Task requirements:
Your task is to transcribe the entries exactly.

Entries provided:
== Segment start ==
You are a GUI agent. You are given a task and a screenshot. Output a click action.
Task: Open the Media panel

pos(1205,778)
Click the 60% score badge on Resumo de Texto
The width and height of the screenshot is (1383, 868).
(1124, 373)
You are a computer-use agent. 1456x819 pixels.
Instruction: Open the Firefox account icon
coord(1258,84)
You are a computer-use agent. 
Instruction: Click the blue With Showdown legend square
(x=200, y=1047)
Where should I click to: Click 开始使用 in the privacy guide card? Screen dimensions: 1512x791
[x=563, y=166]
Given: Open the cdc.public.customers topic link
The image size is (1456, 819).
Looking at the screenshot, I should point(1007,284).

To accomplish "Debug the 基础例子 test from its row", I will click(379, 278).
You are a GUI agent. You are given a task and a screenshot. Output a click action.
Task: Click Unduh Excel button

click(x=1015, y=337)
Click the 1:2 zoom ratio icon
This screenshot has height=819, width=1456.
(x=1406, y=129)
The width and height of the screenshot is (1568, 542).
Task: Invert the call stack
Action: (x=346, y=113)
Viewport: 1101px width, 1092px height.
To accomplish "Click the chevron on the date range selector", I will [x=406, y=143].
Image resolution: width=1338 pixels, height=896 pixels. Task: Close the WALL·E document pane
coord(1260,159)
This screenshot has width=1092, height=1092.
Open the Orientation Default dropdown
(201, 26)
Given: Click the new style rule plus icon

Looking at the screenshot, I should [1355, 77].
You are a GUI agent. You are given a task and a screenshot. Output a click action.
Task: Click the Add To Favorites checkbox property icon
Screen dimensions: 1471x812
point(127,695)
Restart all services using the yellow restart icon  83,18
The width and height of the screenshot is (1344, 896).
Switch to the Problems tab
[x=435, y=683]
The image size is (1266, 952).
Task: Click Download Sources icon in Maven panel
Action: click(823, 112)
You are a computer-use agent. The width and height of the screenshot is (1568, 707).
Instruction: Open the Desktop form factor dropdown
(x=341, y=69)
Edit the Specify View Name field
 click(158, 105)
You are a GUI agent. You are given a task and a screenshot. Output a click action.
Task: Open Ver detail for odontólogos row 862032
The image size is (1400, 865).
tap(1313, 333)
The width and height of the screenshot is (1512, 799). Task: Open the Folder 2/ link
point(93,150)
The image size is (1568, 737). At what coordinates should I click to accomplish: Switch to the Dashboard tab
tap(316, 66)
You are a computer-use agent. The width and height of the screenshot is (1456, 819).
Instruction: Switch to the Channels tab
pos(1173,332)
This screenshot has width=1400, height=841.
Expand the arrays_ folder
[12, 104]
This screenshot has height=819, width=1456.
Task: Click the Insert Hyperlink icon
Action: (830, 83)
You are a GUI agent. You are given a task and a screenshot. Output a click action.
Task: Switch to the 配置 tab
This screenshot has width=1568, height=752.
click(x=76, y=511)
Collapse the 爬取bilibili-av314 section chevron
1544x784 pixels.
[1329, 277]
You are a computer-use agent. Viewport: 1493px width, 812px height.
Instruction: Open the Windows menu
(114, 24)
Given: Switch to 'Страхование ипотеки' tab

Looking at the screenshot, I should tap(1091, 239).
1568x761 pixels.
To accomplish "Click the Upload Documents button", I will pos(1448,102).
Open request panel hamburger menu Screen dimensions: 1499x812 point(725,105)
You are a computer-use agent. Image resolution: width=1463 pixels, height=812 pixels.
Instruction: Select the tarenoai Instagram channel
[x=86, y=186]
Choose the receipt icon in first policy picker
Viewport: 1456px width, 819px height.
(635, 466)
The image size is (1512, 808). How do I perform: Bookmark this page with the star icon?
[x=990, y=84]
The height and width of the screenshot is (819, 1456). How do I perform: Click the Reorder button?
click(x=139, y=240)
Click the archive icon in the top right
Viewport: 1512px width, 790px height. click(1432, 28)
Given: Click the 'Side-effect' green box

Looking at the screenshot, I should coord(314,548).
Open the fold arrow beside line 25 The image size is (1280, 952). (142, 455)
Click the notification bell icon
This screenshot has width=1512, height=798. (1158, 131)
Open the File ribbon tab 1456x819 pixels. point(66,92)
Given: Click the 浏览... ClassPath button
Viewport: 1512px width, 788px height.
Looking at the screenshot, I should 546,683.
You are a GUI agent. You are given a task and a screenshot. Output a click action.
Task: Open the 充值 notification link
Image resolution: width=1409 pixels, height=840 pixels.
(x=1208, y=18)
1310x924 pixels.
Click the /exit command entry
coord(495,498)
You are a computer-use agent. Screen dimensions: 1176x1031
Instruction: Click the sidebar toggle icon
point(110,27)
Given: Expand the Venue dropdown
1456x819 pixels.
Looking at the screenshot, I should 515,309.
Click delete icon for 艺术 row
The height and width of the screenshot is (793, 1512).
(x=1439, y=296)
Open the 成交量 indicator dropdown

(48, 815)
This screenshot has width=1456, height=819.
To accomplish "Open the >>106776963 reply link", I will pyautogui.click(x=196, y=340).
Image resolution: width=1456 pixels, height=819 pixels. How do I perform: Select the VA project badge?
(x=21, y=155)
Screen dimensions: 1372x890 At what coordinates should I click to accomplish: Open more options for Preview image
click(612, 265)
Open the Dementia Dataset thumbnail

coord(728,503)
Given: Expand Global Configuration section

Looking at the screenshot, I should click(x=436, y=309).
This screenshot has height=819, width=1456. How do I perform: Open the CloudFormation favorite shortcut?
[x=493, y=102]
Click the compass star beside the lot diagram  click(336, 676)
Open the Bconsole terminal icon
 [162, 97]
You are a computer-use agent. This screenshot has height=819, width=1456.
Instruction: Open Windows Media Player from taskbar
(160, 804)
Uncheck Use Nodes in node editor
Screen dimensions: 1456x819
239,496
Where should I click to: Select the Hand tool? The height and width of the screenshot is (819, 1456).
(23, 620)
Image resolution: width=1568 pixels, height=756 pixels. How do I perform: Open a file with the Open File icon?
== Segment end ==
Expected output:
You are a GUI agent. You are given a task and a screenshot. Output a click action.
Task: Open the Media panel

pos(1205,778)
Click the 60% score badge on Resumo de Texto
The width and height of the screenshot is (1383, 868).
(1124, 373)
You are a computer-use agent. 1456x819 pixels.
Instruction: Open the Firefox account icon
coord(1258,84)
You are a computer-use agent. 
Instruction: Click the blue With Showdown legend square
(x=200, y=1047)
Where should I click to: Click 开始使用 in the privacy guide card? Screen dimensions: 1512x791
[x=563, y=166]
Given: Open the cdc.public.customers topic link
The image size is (1456, 819).
Looking at the screenshot, I should point(1007,284).

To accomplish "Debug the 基础例子 test from its row", I will click(379, 278).
You are a GUI agent. You are given a task and a screenshot. Output a click action.
Task: Click Unduh Excel button

click(x=1015, y=337)
Click the 1:2 zoom ratio icon
This screenshot has height=819, width=1456.
(x=1406, y=129)
The width and height of the screenshot is (1568, 542).
Task: Invert the call stack
Action: (x=346, y=113)
Viewport: 1101px width, 1092px height.
To accomplish "Click the chevron on the date range selector", I will [x=406, y=143].
Image resolution: width=1338 pixels, height=896 pixels. Task: Close the WALL·E document pane
coord(1260,159)
This screenshot has width=1092, height=1092.
Open the Orientation Default dropdown
(201, 26)
Given: Click the new style rule plus icon

Looking at the screenshot, I should [1355, 77].
You are a GUI agent. You are given a task and a screenshot. Output a click action.
Task: Click the Add To Favorites checkbox property icon
Screen dimensions: 1471x812
point(127,695)
Restart all services using the yellow restart icon  83,18
The width and height of the screenshot is (1344, 896).
Switch to the Problems tab
[x=435, y=683]
The image size is (1266, 952).
Task: Click Download Sources icon in Maven panel
Action: click(823, 112)
You are a computer-use agent. The width and height of the screenshot is (1568, 707).
Instruction: Open the Desktop form factor dropdown
(x=341, y=69)
Edit the Specify View Name field
 click(158, 105)
You are a GUI agent. You are given a task and a screenshot. Output a click action.
Task: Open Ver detail for odontólogos row 862032
The image size is (1400, 865).
tap(1313, 333)
The width and height of the screenshot is (1512, 799). Task: Open the Folder 2/ link
point(93,150)
The image size is (1568, 737). At what coordinates should I click to accomplish: Switch to the Dashboard tab
tap(316, 66)
You are a computer-use agent. The width and height of the screenshot is (1456, 819).
Instruction: Switch to the Channels tab
pos(1173,332)
This screenshot has width=1400, height=841.
Expand the arrays_ folder
[12, 104]
This screenshot has height=819, width=1456.
Task: Click the Insert Hyperlink icon
Action: (830, 83)
You are a GUI agent. You are given a task and a screenshot. Output a click action.
Task: Switch to the 配置 tab
This screenshot has width=1568, height=752.
click(x=76, y=511)
Collapse the 爬取bilibili-av314 section chevron
1544x784 pixels.
[1329, 277]
You are a computer-use agent. Viewport: 1493px width, 812px height.
Instruction: Open the Windows menu
(114, 24)
Given: Switch to 'Страхование ипотеки' tab

Looking at the screenshot, I should tap(1091, 239).
1568x761 pixels.
To accomplish "Click the Upload Documents button", I will pos(1448,102).
Open request panel hamburger menu Screen dimensions: 1499x812 point(725,105)
You are a computer-use agent. Image resolution: width=1463 pixels, height=812 pixels.
Instruction: Select the tarenoai Instagram channel
[x=86, y=186]
Choose the receipt icon in first policy picker
Viewport: 1456px width, 819px height.
(635, 466)
The image size is (1512, 808). How do I perform: Bookmark this page with the star icon?
[x=990, y=84]
The height and width of the screenshot is (819, 1456). How do I perform: Click the Reorder button?
click(x=139, y=240)
Click the archive icon in the top right
Viewport: 1512px width, 790px height. click(1432, 28)
Given: Click the 'Side-effect' green box

Looking at the screenshot, I should coord(314,548).
Open the fold arrow beside line 25 The image size is (1280, 952). (142, 455)
Click the notification bell icon
This screenshot has width=1512, height=798. (1158, 131)
Open the File ribbon tab 1456x819 pixels. point(66,92)
Given: Click the 浏览... ClassPath button
Viewport: 1512px width, 788px height.
Looking at the screenshot, I should 546,683.
You are a GUI agent. You are given a task and a screenshot. Output a click action.
Task: Open the 充值 notification link
Image resolution: width=1409 pixels, height=840 pixels.
(x=1208, y=18)
1310x924 pixels.
Click the /exit command entry
coord(495,498)
You are a computer-use agent. Screen dimensions: 1176x1031
Instruction: Click the sidebar toggle icon
point(110,27)
Given: Expand the Venue dropdown
1456x819 pixels.
Looking at the screenshot, I should 515,309.
Click delete icon for 艺术 row
The height and width of the screenshot is (793, 1512).
(x=1439, y=296)
Open the 成交量 indicator dropdown

(48, 815)
This screenshot has width=1456, height=819.
To accomplish "Open the >>106776963 reply link", I will pyautogui.click(x=196, y=340).
Image resolution: width=1456 pixels, height=819 pixels. How do I perform: Select the VA project badge?
(x=21, y=155)
Screen dimensions: 1372x890 At what coordinates should I click to accomplish: Open more options for Preview image
click(612, 265)
Open the Dementia Dataset thumbnail

coord(728,503)
Given: Expand Global Configuration section

Looking at the screenshot, I should click(x=436, y=309).
This screenshot has height=819, width=1456. How do I perform: Open the CloudFormation favorite shortcut?
[x=493, y=102]
Click the compass star beside the lot diagram  click(336, 676)
Open the Bconsole terminal icon
 [162, 97]
You are a computer-use agent. This screenshot has height=819, width=1456.
Instruction: Open Windows Media Player from taskbar
(160, 804)
Uncheck Use Nodes in node editor
Screen dimensions: 1456x819
239,496
Where should I click to: Select the Hand tool? The height and width of the screenshot is (819, 1456).
(23, 620)
Image resolution: width=1568 pixels, height=756 pixels. How do I perform: Open a file with the Open File icon?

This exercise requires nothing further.